Only certain lines below are wanted: those starting at the line containing "[button] (21, 1586)" and ending at the line containing "sales@nebridalstore.com (144, 2444)", both included, each retyped exactly.

*MATERIAL FOR THIS EXERCISE*
===

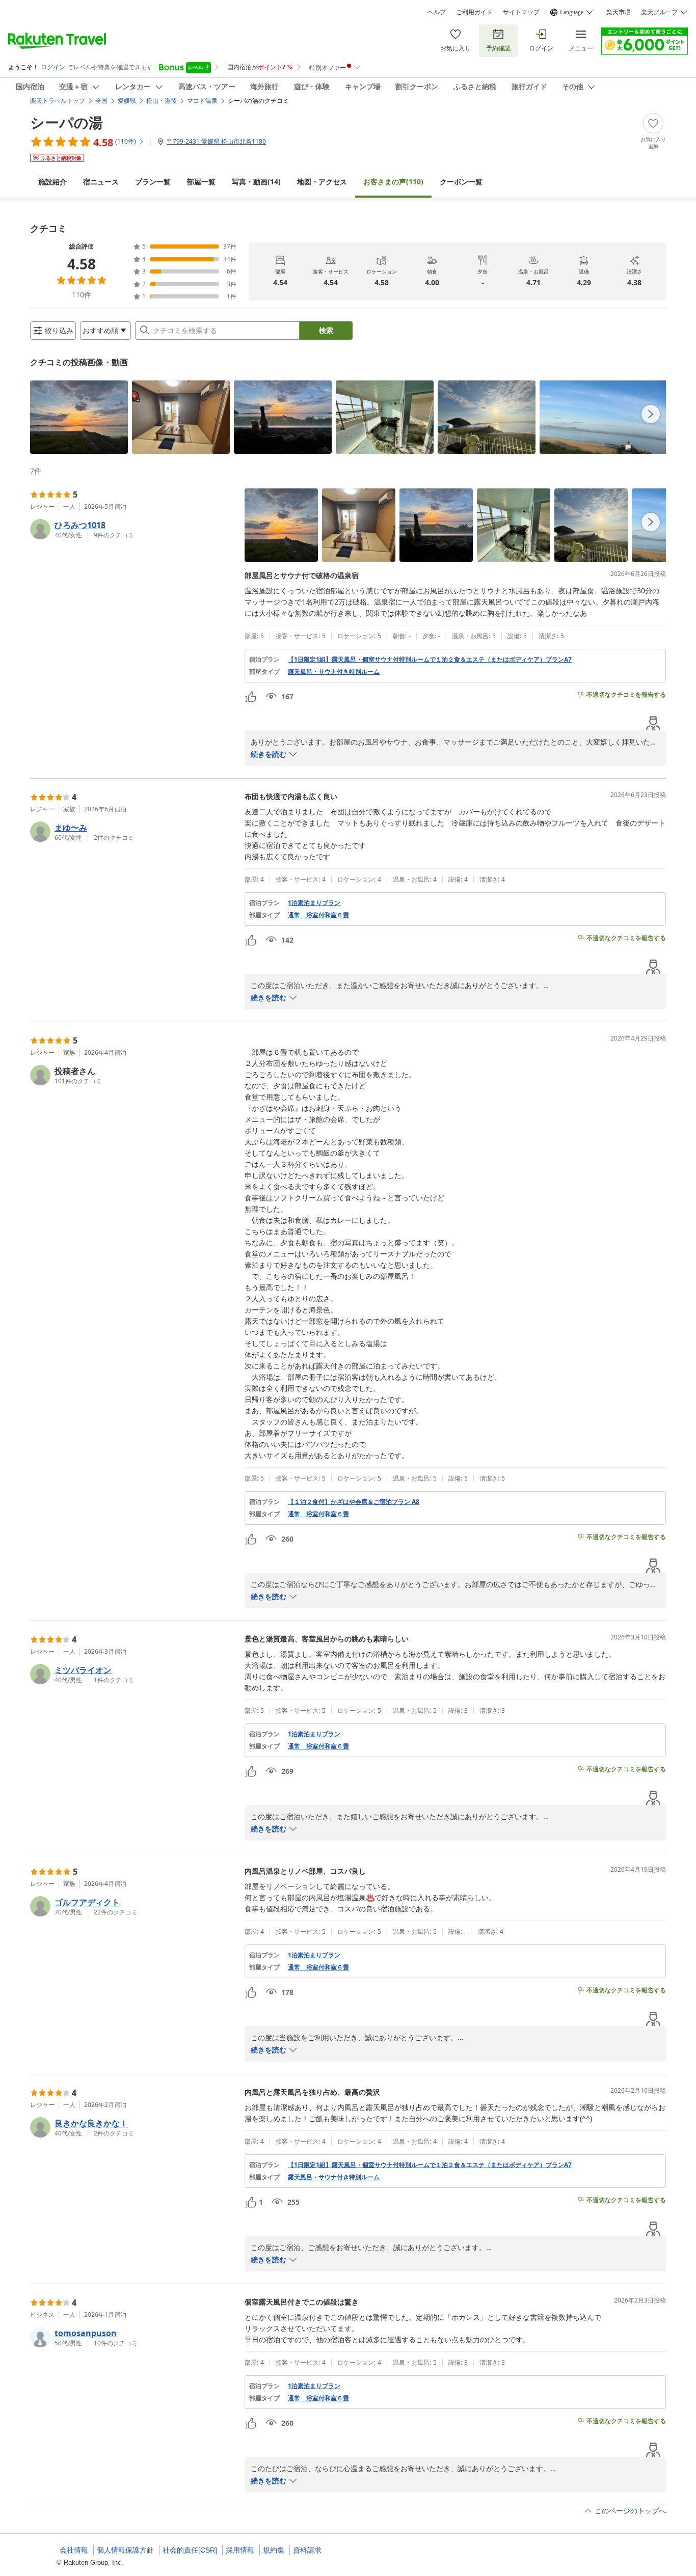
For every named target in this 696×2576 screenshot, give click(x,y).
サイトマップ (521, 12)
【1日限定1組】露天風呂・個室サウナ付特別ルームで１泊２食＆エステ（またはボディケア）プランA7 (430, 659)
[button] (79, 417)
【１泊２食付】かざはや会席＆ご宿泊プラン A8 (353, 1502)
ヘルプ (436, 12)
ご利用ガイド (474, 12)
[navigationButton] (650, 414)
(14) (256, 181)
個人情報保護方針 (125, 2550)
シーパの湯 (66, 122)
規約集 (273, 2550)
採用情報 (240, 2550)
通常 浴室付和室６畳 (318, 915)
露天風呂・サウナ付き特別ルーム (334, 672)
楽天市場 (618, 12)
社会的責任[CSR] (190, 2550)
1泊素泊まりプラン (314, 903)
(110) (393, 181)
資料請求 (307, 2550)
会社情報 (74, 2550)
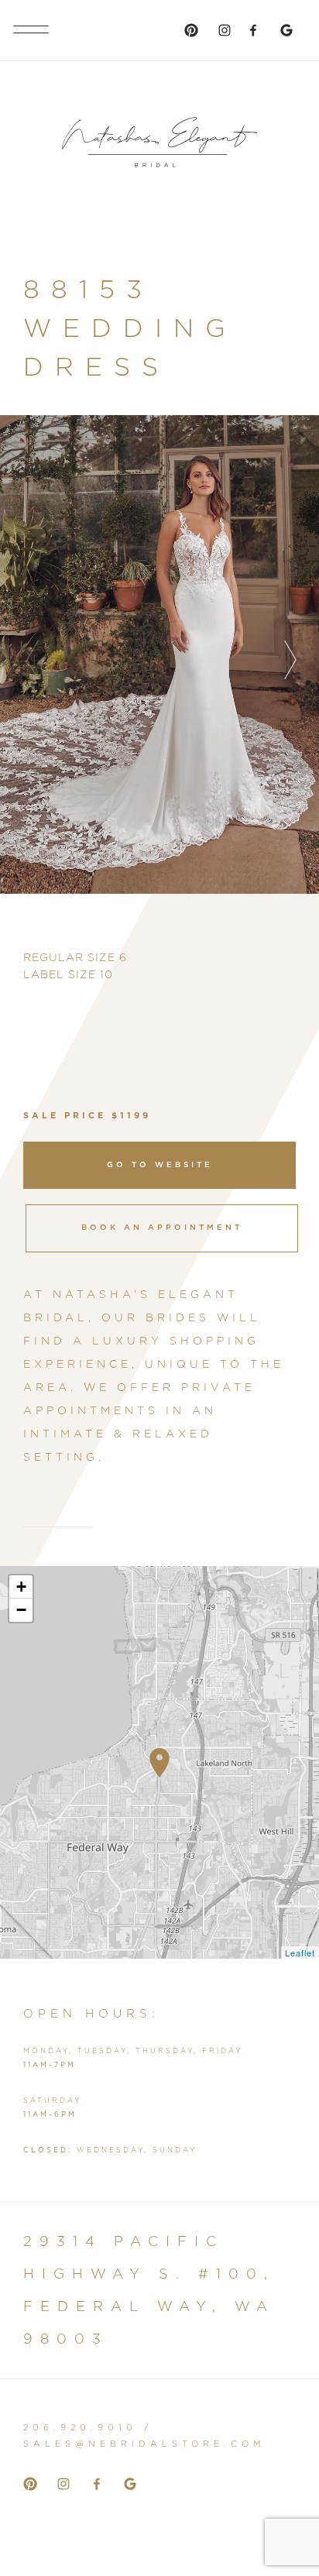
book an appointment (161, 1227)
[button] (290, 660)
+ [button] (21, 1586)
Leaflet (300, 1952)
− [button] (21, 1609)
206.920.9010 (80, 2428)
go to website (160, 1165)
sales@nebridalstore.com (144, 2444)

===

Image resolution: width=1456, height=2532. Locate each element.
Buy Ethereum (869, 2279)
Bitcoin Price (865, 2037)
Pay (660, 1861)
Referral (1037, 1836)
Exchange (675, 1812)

===

*WRITTEN RESPONSE*
+ [button] (21, 1586)
Leaflet (300, 1952)
− [button] (21, 1609)
206.920.9010 (80, 2428)
go to website (160, 1165)
sales@nebridalstore.com (144, 2444)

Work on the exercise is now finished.